*WHAT YOU ARE ASKED TO DO*:
Within the data that follows, set down exactly the lines from the one containing "Screen dimensions: 919x501" through the one containing "Given: Click Try Chatsonic Now button", both ends included.

---------- SOURCE MATERIAL

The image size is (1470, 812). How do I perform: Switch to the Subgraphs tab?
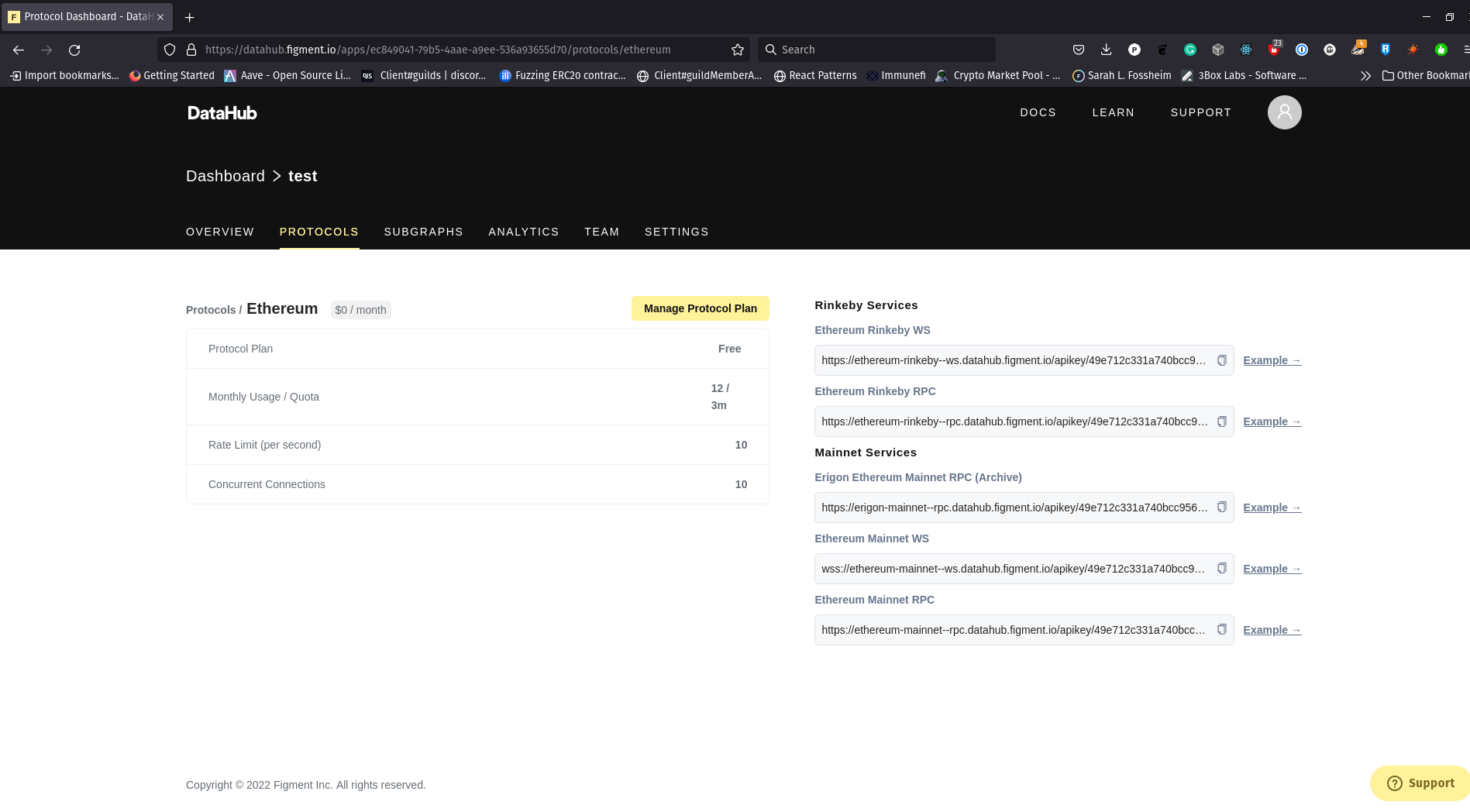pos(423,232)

--------------------
---------- SOURCE MATERIAL

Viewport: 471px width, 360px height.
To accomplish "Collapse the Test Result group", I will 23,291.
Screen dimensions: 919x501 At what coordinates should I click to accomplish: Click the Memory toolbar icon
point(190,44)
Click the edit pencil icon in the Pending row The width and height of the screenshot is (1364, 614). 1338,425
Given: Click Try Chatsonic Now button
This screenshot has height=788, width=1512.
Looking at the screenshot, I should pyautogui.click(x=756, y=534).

--------------------

*EXERCISE RESPONSE*:
Screen dimensions: 919x501 At what coordinates should I click to accomplish: Click the Memory toolbar icon
point(190,44)
Click the edit pencil icon in the Pending row The width and height of the screenshot is (1364, 614). 1338,425
Given: Click Try Chatsonic Now button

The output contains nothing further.